I never looked at the CPU part much, other than to notice all the features were enabled.
It says I have a Pentium P4 - on the next line it says "EM64T Capable"
Dang it Hutch - I was all warm and fuzzy with a Prescottt - Now I hafta go find out what the hell "EM64T Capable" means :eek
Check this out :-
http://www.mbreview.com/em64t.php
Thanks Neil
Now I am thoroughly confused :dazzled:
From what I can gather, EM64T is a specification, not a processor
Let me look further.......
Yikes! - another "whack-a-mole" definition
notice the last sentance....
The final sub-mode of EM64T is 64-bit mode. As one would likely assume, 64-bit mode is utilized by 64-bit applications when they're run under a 64-bit operating system. Intel has made several key changes to the IA-32 architecture to allow for these 64-bit applications, such as adding support for 64-bit linear addressing. Linear addressing is a scheme that allows access to the entirety of memory with use of a single address, usually loaded in a register or instruction. Variations of the IA-32 architecture may not offer full 64-bit linear addressing, an example being the current 600 series Pentium 4 processors which only allow for 48-bit linear addressing.
I am now googling for "Vista-48" - lol
Unless I can run Vista-64 with limited 48-bit linear addressing, it makes no sense to me.
I have no intention of going to Windows x64. I think that OS will, in the future, be viewed much as we now view OS2.
Truthfully, I have my hands full with 32-bits.
Intel, Micorsoft, and the computer manufacturers are in a damn fast hurry to make us believe we need 64 bits.
Anyone who does not believe that they are all working together, is not seeing the big picture.
They want us to scrap out our "old" 32-bit computers, OS's, and software to buy all new stuff.
Hey! Billy! Don't you have enough #$%@#$% money, as it is?
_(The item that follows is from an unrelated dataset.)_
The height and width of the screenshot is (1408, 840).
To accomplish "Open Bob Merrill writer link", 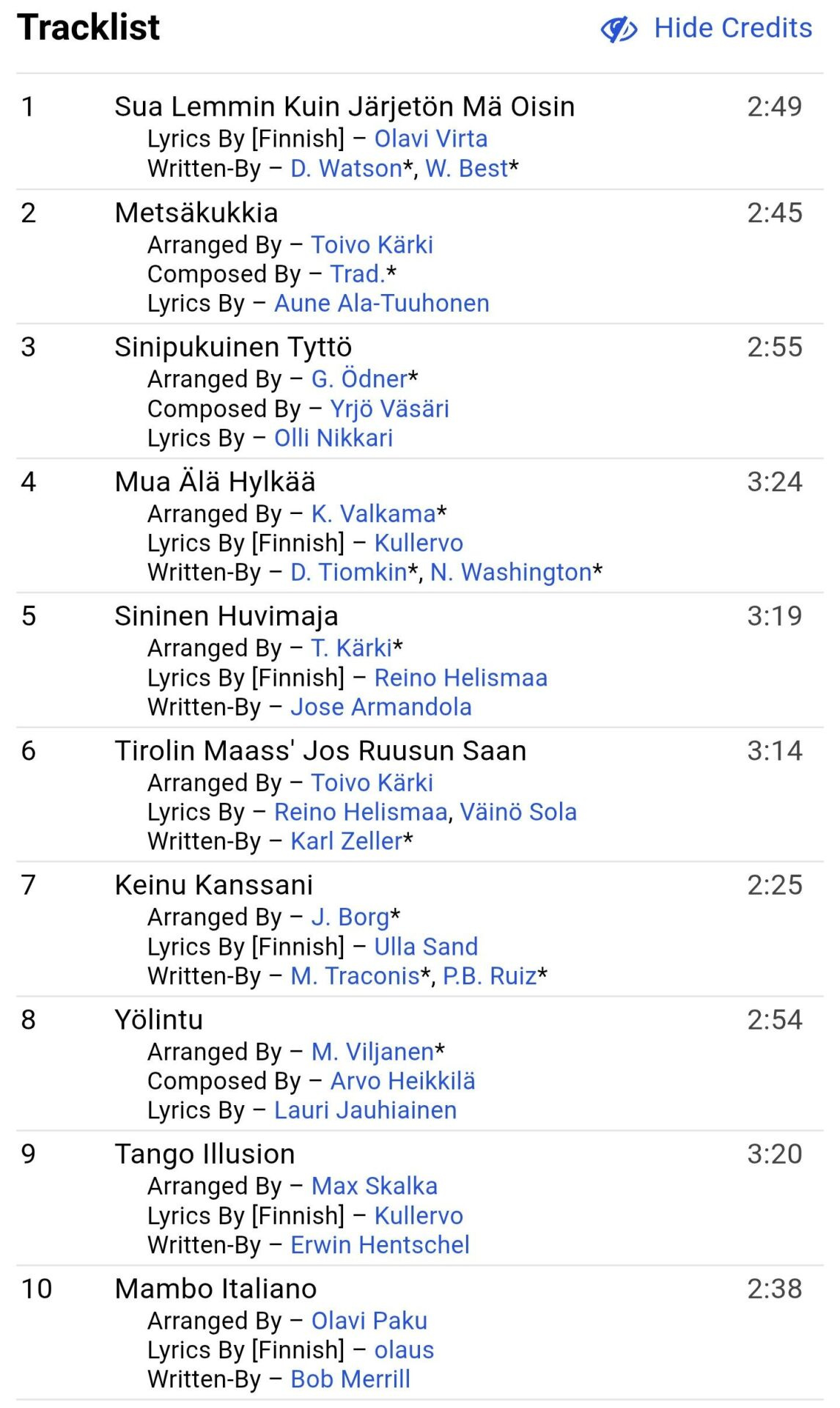I will click(350, 1380).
I am happy with 32-bits and, at my age, I don't foresee a need for 64-bits for myself.
I suppose if I was running some high-powered CAD or emulation software, or making CGI graphics for movies, I might want more machine.
They have to realize that "Joe and Jan Sixpack" that want to get their e-mail, edit a few pictures of the kids, and surf the net a bit
do not want, need, nor can they afford more than they already have. Especially after the big corporate CEO's, Bush/Cheney, and all the
other politicians on the planet have sucked the life out of the world economy.
Oops! Sorry for sliding off topic. It is, however, slightly germaine to the discussion at hand.
We would not be in here trying to figure out how to optimize/benchamrk code on all these platforms,
or just identify those platforms, if the issues I mentioned did not affect us.
We have to work harder in order to accomodate "the conspiracy".
P.S. I am an old guy who still thinks the 8088 was a powerhouse. Compared to what we had beforehand, it was.
I do, however, think they may have reached a point of diminishing return with respect to the "average" consumers' needs.
Dave, the more you say, the more I like you. :bg
Quote from: dedndave on May 06, 2009, 02:32:58 PM
...Variations of the IA-32 architecture may not offer full 64-bit linear addressing, an example being the current 600 series Pentium 4 processors which only allow for 48-bit linear addressing.
I am now googling for "Vista-48" - lol
I think where some of this abiguity comes from, is that
not all bits must be used in an instruction or addressing width. I.e., a 64-bit memory "pointer" may only have 48 bits actually used or implemented, which will give a lot more addressable space than a 32-bit pointer without using the full 64 bits. It is ambiguous, indeed.
Quote
Intel, Microsoft, and the computer manufacturers are in a damn fast hurry to make us believe we need 64 bits.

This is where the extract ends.